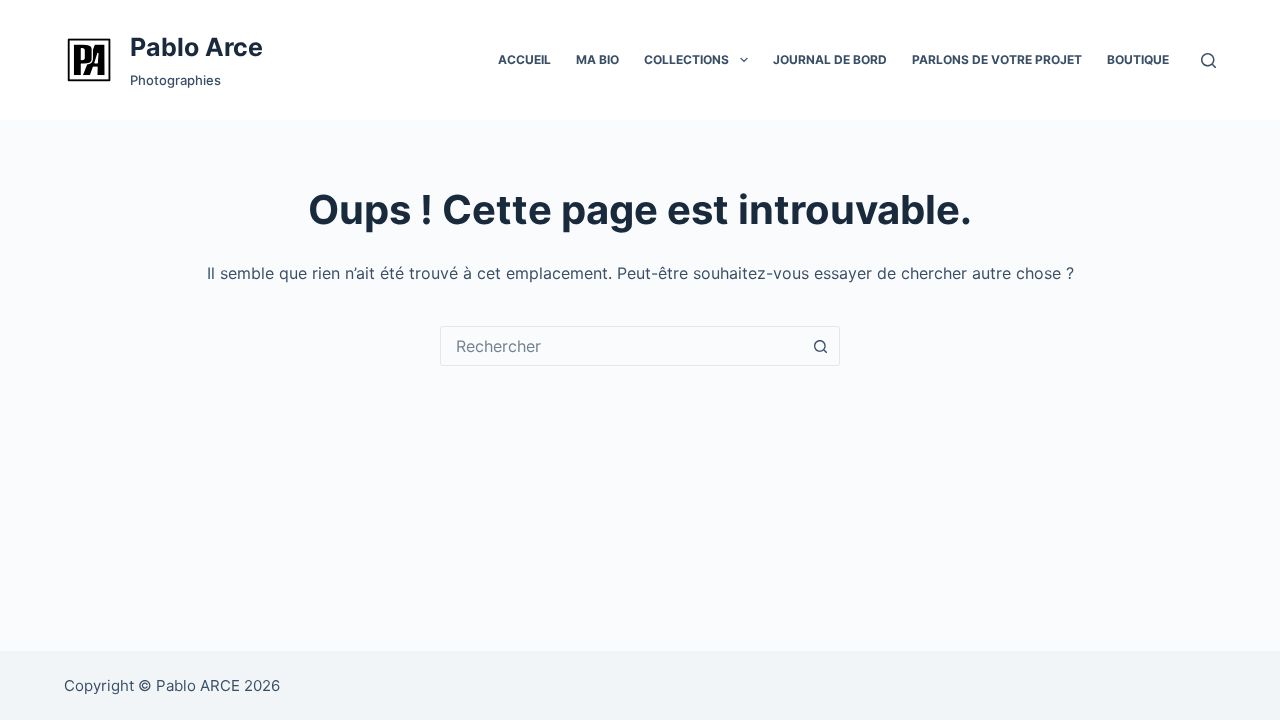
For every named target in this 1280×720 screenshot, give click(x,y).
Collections (686, 59)
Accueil (524, 59)
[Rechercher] (1208, 60)
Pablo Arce (196, 47)
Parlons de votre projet (997, 59)
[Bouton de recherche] (820, 346)
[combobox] (621, 346)
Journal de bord (830, 59)
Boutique (1138, 59)
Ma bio (597, 59)
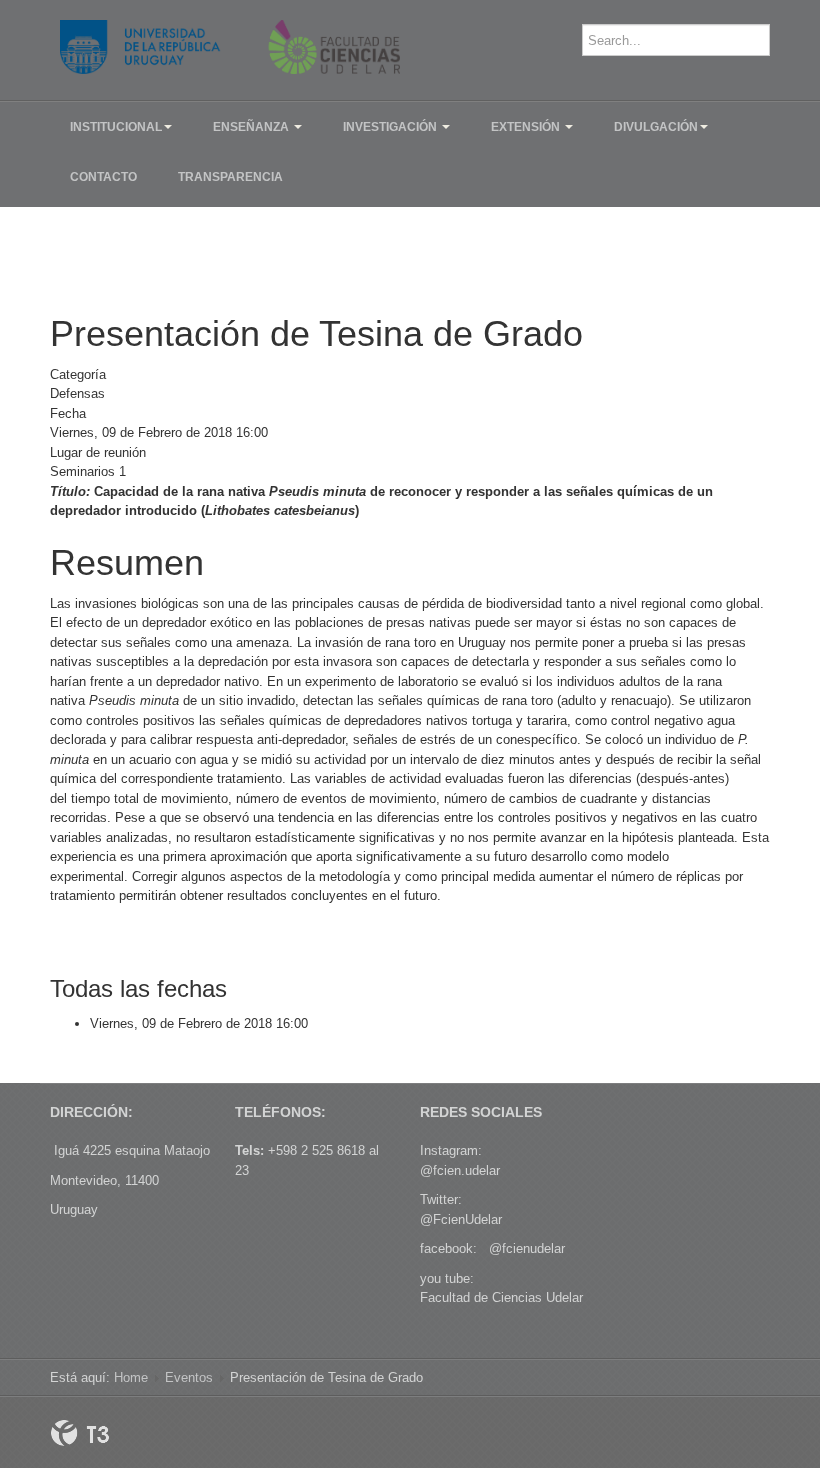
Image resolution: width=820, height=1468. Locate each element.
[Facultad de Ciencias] (230, 47)
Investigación (391, 127)
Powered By (80, 1433)
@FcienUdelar (461, 1219)
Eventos (189, 1377)
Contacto (103, 177)
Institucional (116, 127)
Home (131, 1377)
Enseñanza (252, 127)
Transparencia (230, 177)
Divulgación (656, 127)
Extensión (527, 127)
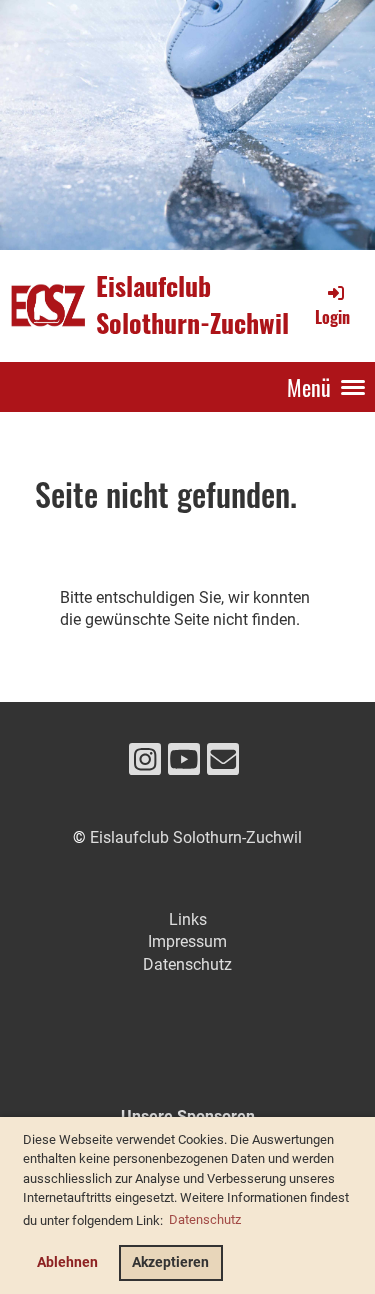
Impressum (187, 941)
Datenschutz (187, 964)
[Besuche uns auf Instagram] (145, 764)
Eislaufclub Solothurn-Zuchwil (192, 305)
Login (332, 316)
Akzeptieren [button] (170, 1262)
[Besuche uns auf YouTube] (184, 764)
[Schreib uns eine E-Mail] (223, 764)
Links (188, 919)
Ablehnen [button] (67, 1262)
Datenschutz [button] (205, 1219)
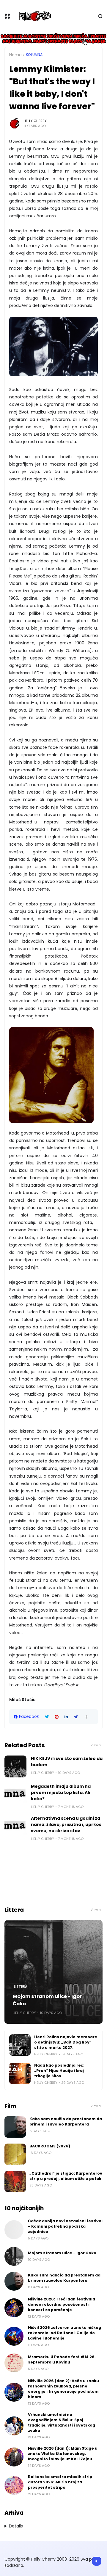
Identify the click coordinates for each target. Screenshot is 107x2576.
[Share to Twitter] (47, 1717)
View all (97, 1745)
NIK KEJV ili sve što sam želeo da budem (67, 1762)
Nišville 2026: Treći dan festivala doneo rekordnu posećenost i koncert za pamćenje (61, 2304)
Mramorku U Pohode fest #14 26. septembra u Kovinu (62, 2359)
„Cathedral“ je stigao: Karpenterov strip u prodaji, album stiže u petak (65, 2176)
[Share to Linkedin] (66, 1717)
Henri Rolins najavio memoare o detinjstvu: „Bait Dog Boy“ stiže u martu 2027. (65, 2042)
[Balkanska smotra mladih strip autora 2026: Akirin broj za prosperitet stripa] (13, 2485)
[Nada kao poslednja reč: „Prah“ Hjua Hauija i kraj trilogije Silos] (20, 2073)
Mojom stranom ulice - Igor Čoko (47, 2000)
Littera (20, 1986)
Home (15, 55)
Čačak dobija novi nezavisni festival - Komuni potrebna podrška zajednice (65, 2226)
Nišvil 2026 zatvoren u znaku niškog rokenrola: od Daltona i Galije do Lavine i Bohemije (64, 2333)
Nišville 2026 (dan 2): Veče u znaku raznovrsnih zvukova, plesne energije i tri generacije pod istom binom (63, 2388)
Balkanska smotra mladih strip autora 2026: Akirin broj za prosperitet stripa (60, 2482)
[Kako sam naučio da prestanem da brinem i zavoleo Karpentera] (15, 2127)
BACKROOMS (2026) (49, 2146)
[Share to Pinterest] (57, 1717)
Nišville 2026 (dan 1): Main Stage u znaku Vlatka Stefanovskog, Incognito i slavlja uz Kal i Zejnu (62, 2453)
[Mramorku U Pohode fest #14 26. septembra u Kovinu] (13, 2362)
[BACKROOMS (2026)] (15, 2154)
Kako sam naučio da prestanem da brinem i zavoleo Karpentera (65, 2121)
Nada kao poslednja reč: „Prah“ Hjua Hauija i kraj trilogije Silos (59, 2070)
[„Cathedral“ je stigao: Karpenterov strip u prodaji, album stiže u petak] (15, 2181)
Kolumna (34, 54)
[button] (86, 1717)
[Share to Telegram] (76, 1717)
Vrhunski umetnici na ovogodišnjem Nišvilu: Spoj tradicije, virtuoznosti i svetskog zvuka (61, 2422)
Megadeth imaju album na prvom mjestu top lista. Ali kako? (61, 1792)
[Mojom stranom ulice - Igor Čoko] (53, 1972)
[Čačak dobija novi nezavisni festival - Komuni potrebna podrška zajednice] (13, 2229)
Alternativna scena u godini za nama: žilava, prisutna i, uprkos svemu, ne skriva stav (66, 1824)
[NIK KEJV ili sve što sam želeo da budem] (15, 1766)
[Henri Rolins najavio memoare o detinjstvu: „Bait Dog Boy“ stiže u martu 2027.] (20, 2045)
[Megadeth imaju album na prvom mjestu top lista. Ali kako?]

::::::::

Where the material contains a line with "Share", return that line.

[Share to Twitter] (47, 1717)
[Share to Linkedin] (66, 1717)
[Share to Pinterest] (57, 1717)
[Share to Telegram] (76, 1717)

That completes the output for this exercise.